• _Exercise instructions_: In the entries below, find the line with "Click the ASSEM brand logo" and the line with "Task: Click vertex label C in the diagram". Reproduce those two lines and every line between them exactly, and nothing more.

[Stored data entries]
● ● ● ● ●

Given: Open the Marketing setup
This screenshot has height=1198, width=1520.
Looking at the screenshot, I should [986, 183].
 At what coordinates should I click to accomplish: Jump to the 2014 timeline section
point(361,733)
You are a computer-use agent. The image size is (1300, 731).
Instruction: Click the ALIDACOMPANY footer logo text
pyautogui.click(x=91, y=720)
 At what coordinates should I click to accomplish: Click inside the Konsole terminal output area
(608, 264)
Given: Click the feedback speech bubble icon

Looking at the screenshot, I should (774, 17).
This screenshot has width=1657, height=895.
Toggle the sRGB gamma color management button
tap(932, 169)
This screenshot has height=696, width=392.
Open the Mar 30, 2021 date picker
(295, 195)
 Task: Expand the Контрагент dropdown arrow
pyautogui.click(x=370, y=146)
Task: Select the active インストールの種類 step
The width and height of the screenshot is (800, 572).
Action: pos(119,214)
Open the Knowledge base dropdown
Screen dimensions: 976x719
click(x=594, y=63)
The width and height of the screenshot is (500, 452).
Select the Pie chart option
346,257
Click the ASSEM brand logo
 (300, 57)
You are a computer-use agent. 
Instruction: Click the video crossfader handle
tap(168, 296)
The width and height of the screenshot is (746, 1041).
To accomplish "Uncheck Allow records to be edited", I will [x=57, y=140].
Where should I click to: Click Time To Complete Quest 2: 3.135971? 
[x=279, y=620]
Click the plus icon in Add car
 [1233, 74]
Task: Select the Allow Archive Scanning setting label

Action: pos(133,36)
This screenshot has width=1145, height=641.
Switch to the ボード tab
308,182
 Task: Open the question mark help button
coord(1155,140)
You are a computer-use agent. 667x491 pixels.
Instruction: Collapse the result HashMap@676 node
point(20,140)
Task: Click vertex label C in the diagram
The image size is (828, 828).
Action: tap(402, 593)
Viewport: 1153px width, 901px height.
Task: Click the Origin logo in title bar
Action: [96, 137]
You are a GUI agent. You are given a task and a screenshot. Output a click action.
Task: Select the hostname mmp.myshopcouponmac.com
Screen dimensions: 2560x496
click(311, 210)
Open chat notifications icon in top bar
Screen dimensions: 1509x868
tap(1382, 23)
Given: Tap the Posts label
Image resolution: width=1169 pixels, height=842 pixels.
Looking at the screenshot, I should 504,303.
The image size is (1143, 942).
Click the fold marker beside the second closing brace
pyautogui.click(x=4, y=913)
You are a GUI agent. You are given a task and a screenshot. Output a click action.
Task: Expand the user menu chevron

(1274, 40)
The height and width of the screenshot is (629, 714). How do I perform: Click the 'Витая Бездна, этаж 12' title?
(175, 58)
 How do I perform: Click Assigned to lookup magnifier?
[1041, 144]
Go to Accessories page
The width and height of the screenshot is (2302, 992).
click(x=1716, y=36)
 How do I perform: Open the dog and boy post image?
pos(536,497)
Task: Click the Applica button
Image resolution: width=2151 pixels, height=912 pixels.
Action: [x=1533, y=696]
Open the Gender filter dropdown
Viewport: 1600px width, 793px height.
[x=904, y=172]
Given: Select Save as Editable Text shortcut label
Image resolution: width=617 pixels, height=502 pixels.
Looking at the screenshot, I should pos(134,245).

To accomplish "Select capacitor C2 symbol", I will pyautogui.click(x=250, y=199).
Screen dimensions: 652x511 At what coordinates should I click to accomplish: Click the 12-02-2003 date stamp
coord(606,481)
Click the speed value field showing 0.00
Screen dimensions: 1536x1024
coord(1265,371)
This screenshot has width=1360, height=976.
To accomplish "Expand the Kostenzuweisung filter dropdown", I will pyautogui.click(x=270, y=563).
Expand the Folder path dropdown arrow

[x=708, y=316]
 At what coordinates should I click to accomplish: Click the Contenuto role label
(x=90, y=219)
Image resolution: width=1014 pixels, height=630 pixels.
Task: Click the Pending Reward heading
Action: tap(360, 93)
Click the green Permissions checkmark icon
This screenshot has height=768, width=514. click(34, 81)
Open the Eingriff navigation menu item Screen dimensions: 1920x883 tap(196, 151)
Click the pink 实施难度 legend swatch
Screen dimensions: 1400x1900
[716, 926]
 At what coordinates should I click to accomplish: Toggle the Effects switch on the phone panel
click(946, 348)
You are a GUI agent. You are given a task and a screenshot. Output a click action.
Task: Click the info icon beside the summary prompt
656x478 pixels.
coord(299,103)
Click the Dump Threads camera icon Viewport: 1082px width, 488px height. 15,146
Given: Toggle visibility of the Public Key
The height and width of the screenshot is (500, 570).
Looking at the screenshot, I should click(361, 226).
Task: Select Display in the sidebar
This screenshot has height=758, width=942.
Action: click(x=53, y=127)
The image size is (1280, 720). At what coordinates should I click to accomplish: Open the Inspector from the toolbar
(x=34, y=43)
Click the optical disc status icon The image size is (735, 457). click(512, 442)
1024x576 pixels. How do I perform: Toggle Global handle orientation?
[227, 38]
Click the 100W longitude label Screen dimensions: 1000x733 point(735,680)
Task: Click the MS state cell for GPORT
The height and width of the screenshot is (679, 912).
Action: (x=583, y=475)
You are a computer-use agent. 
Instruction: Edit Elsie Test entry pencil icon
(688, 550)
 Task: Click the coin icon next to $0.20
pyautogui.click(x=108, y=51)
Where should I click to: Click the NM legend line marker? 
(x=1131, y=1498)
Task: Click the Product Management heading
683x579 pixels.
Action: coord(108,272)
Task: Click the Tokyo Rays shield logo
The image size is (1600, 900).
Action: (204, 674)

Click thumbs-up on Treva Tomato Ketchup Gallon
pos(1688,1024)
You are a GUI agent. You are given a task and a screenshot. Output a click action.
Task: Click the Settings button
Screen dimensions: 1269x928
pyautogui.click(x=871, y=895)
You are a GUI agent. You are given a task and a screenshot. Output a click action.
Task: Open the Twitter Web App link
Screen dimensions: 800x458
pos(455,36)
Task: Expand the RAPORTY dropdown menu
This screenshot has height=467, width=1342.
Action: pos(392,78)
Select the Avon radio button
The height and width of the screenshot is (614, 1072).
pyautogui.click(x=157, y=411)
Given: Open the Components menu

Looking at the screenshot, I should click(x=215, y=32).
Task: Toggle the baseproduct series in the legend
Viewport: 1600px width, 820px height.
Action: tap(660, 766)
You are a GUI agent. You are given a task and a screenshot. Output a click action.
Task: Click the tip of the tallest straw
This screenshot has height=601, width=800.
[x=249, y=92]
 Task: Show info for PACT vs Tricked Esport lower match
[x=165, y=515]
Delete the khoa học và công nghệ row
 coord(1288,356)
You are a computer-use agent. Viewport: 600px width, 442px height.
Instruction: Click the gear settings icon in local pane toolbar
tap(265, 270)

● ● ● ● ●

• _Expected answer_:
Click the ASSEM brand logo
 (300, 57)
You are a computer-use agent. 
Instruction: Click the video crossfader handle
tap(168, 296)
The width and height of the screenshot is (746, 1041).
To accomplish "Uncheck Allow records to be edited", I will [x=57, y=140].
Where should I click to: Click Time To Complete Quest 2: 3.135971? 
[x=279, y=620]
Click the plus icon in Add car
 [1233, 74]
Task: Select the Allow Archive Scanning setting label

Action: pos(133,36)
This screenshot has width=1145, height=641.
Switch to the ボード tab
308,182
 Task: Open the question mark help button
coord(1155,140)
You are a computer-use agent. 667x491 pixels.
Instruction: Collapse the result HashMap@676 node
point(20,140)
Task: Click vertex label C in the diagram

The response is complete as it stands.